A TMDS link consists of a single clock channel and three data channels. The video pixel clock is
transmitted on the TMDS clock channel, which helps to keep the signals in synchronization. Video data is
carried as 24-bit pixels on the three TMDS data channels, where each data channel is designated for
red, green, and blue color component.
TMDS encoder allows transmitting serial data at a high speed, while minimizing potential for EMI
(Electro-Magnetic Interference) over copper cables by minimizing the number of transitions (reducing
interference between channels), achieves DC balance, on the wires, by keeping the number of ones and
zeros, on the line nearly equal.
HDMI TX IP is designed to be used along with PolarFire device transceivers. The IP is compatible with
HDMI 1.4 and HDMI 2.0 and supports up to 60 frames per second with a maximum bandwidth of
18 Gbps. The IP uses TMDS encoder that converts the 8 bits per channel into the 10-bit DC-balanced,
transition minimized sequence, which is then transmitted serially at a rate of 10 bits per pixel per channel
on the video data period. During the video blanking period, control tokens are transmitted that are
generated based on hsync and vsync signals.
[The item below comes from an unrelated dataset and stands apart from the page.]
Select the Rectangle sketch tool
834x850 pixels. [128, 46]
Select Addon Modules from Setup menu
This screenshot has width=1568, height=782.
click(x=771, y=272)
The control tokens can have one of the four predefined values:
10'b1101010100, 10'b0010101011, 10'b0101010100, and 10'b1010101011. Control data characters are
designed to have a large number (7) of transitions to help the receiver synchronize its clock with the
transmitter clock.
The HDMI TX IP can process the data at 1, 2, or 4 pixels per clock. When the IP operates in 2 or 4 pixels
per clock, it also produces the output in the form of two or four encoded pixels per clock.